Mais face aux problèmes de grèves et de trains annulés qui se succèdent, force est de constater que l’environnement global n’aide pas à voyager de manière plus écoresponsable. D’autant plus qu’en pleine période d’inflation, le client va désormais regarder en premier lieu au prix, au détriment de la question environnementale, qui peut coûter 30 à 40% plus cher si l’on veut voyager écoresponsable, lorsqu’on cible par exemple des circuits au Vietnam ou au Cambodge.

Nous réfléchissons nous-mêmes à la manière dont nous pourrions améliorer cet aspect, mais nous sommes également tributaires de l’ensemble des maillons dans la chaîne du voyage.

La tendance reste cependant axée vers les voyages en Europe (et donc moyens courriers), plutôt que les longs courriers ?

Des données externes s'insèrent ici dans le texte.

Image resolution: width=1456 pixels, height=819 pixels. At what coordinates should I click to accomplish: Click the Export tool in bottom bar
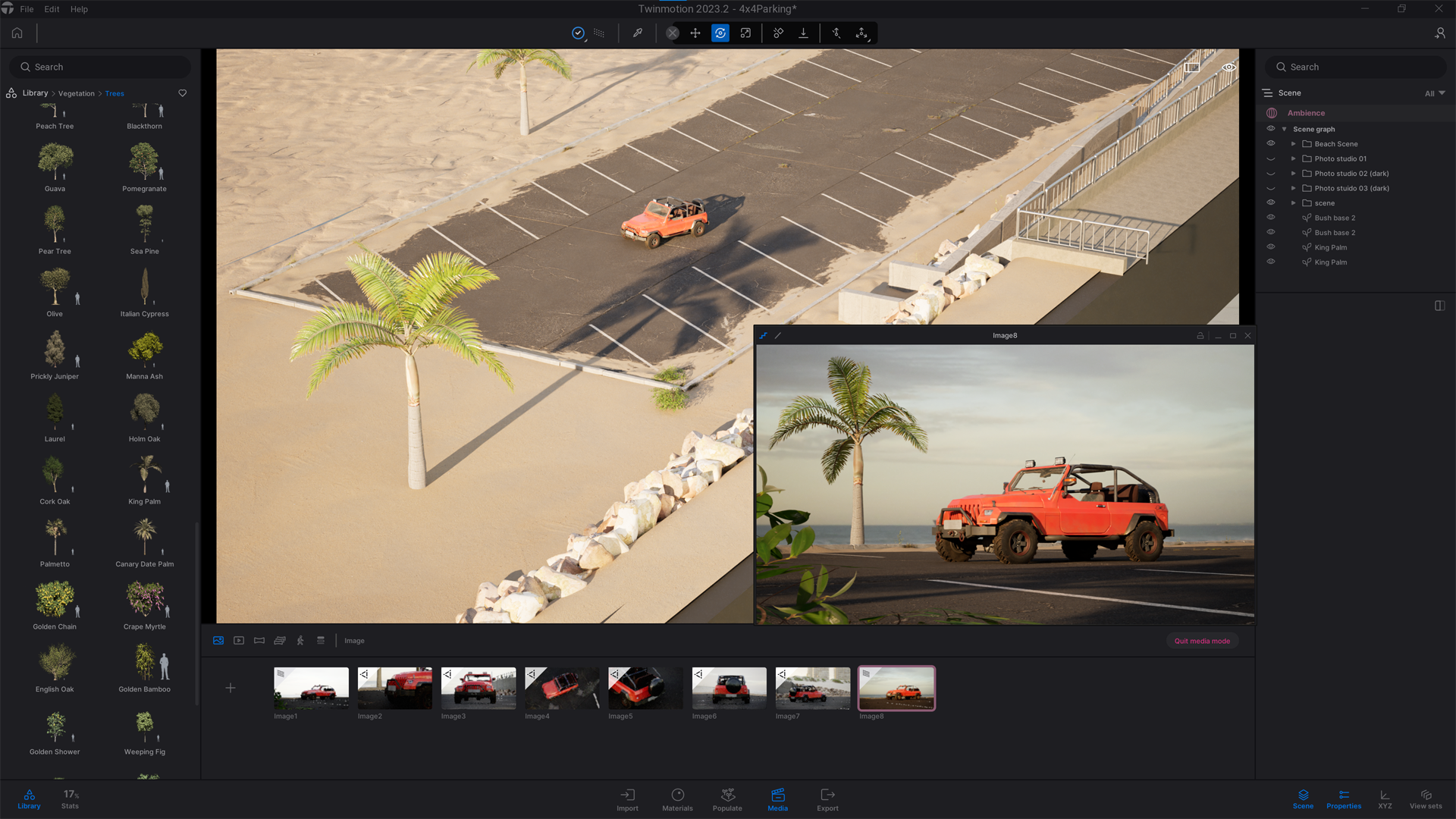pyautogui.click(x=828, y=799)
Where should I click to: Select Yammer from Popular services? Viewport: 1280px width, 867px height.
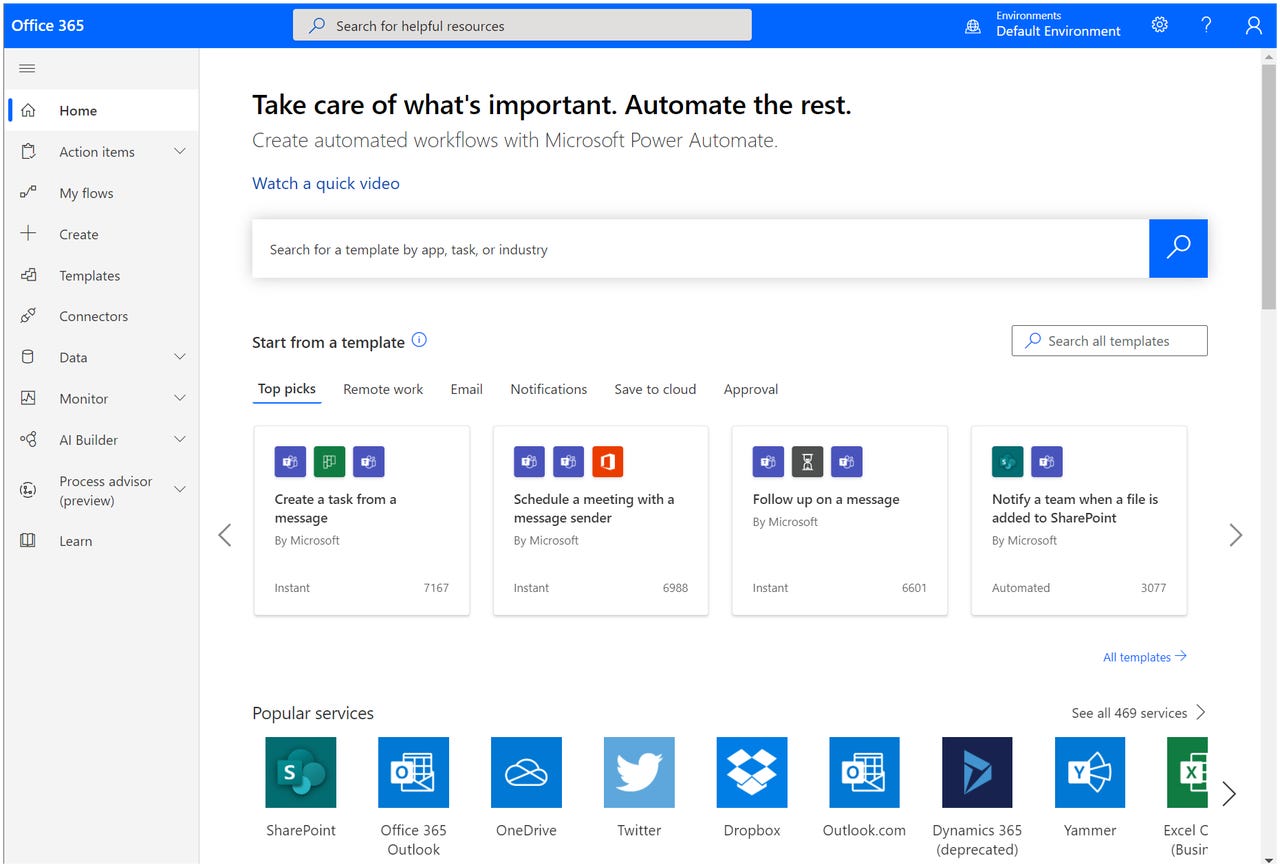(1089, 772)
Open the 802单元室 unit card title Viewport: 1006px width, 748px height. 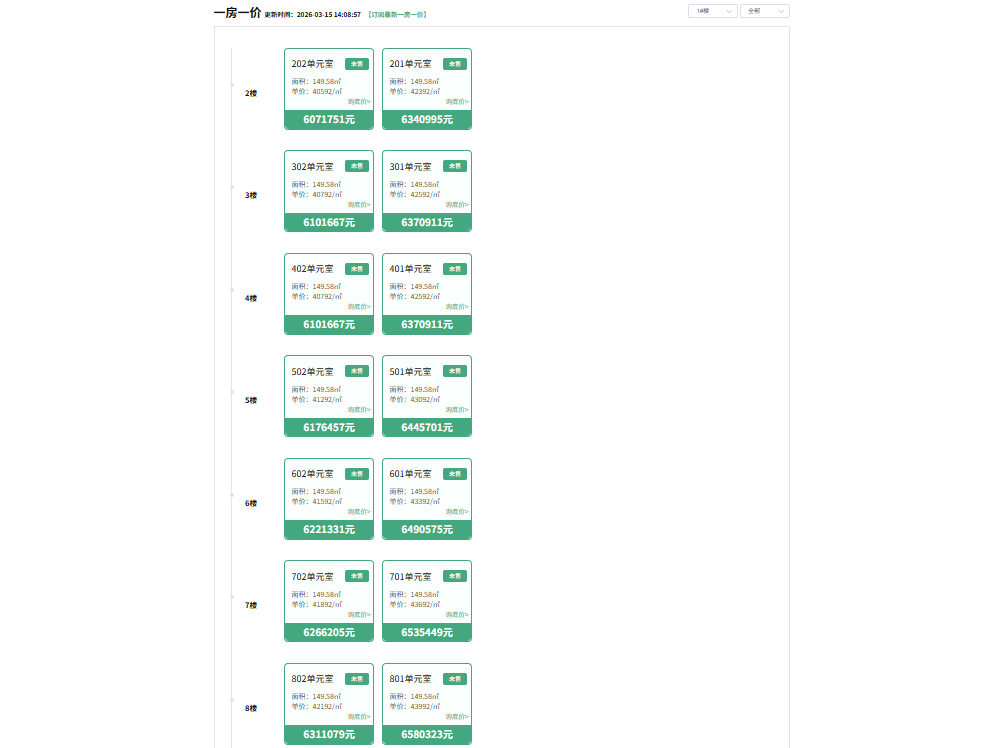[x=312, y=679]
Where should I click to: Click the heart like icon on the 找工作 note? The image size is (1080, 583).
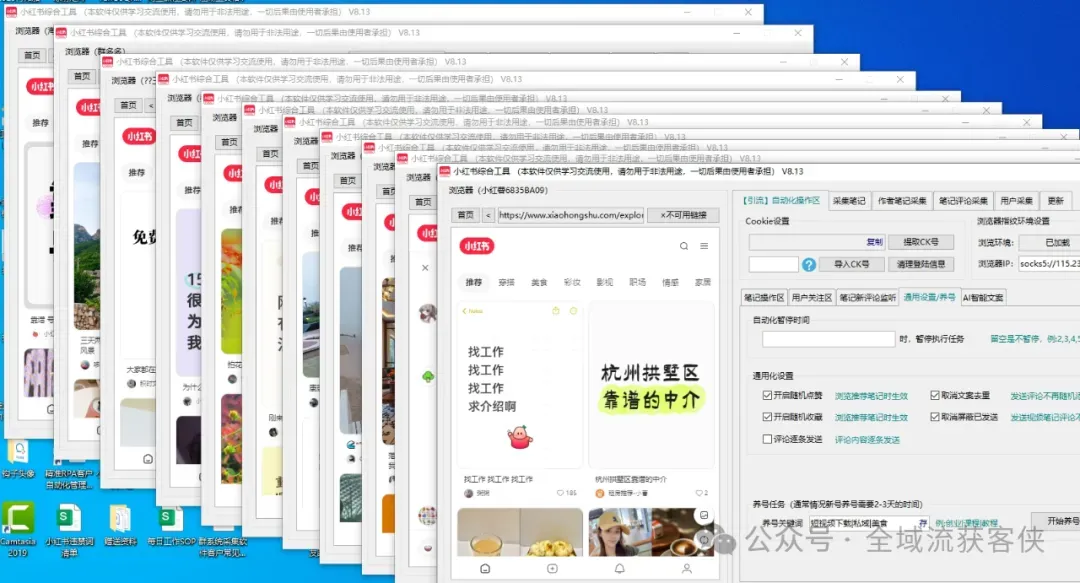pos(560,493)
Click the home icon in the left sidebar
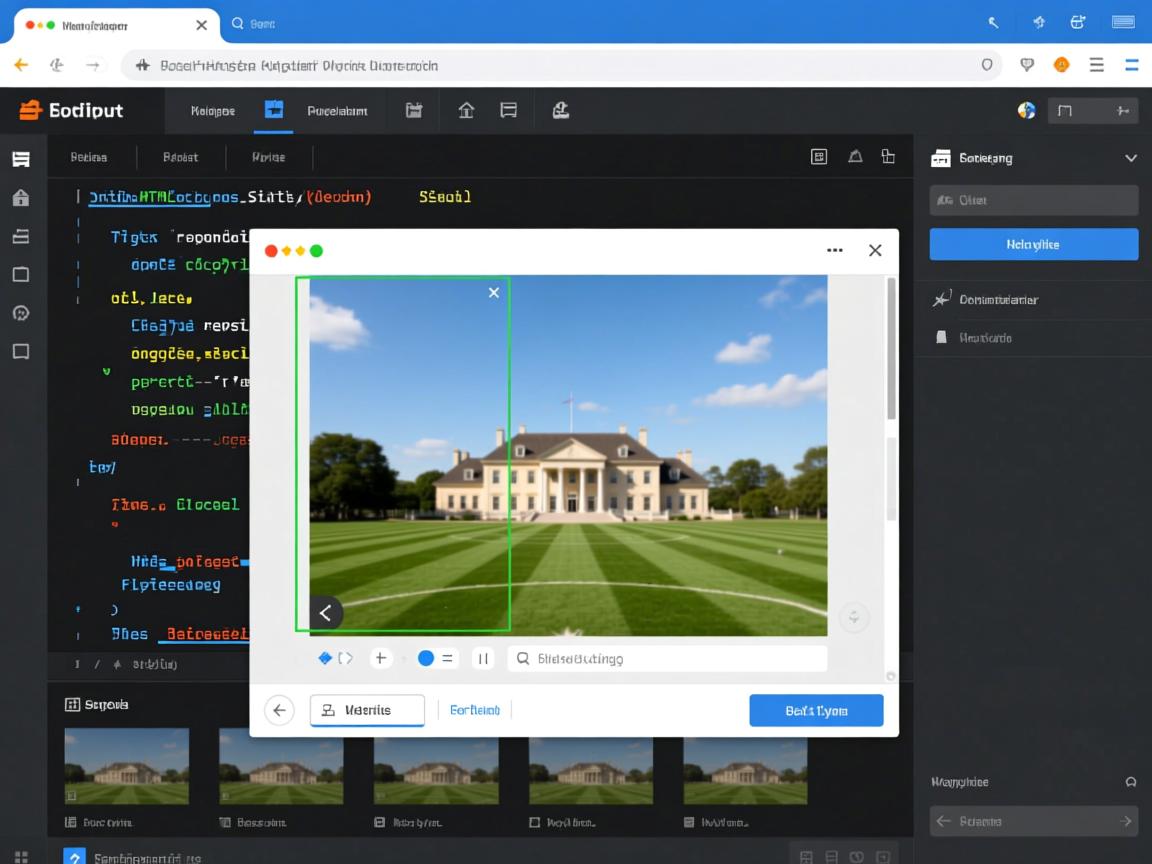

Oui nos offres sont aujourd’hui composées principalement de moyen-courriers, avec pour les vacances d’hiver, un peu plus de République dominicaine, Guadeloupe ou Martinique, alors que nous avions aussi, avant le Covid, beaucoup de circuits en Amérique du Nord, au Canada ou en Asie.

Nous nous notons une reprise des circuits en 2023, sur une durée un peu plus longue : les vacanciers partiront entre 9 et 11 nuits, contre 7 habituellement.

Pour conclure, la destination France s’affiche donc un peu chahutée sur votre segment de marché face à l’inflation, mais le retour du marché du voyage global semble, lui, se confirmer après deux années de pandémie ?

Oui car nous avons déjà nous-même rattrapé nos chiffres d’avant-covid, sur l’année de référence de 2019, et nous venons même tout juste de les dépasser fin 2022 (chiffre d’affaires non communiqué, ndlr).

Nous nous attendons à une nouvelle progression sur 2023, tirée par les moyens et longs courriers, qui présentent des offres accessibles et all-inclusives, avec des frais maitrisés ou des packages où il n’est pas nécessaire de réaliser des dépenses additionnelles sur place.

Car là où 2022 a été une excellente parce que les gens avaient besoin de voyager, et choisissaient donc leur destination, quitte à mettre un peu plus, je pense qu’à l’inverse, les prix vont conditionner les destinations en 2023. C’est d’ailleurs un phénomène que l’on avait déjà connu après la crise économique de 2008, l’année suivante.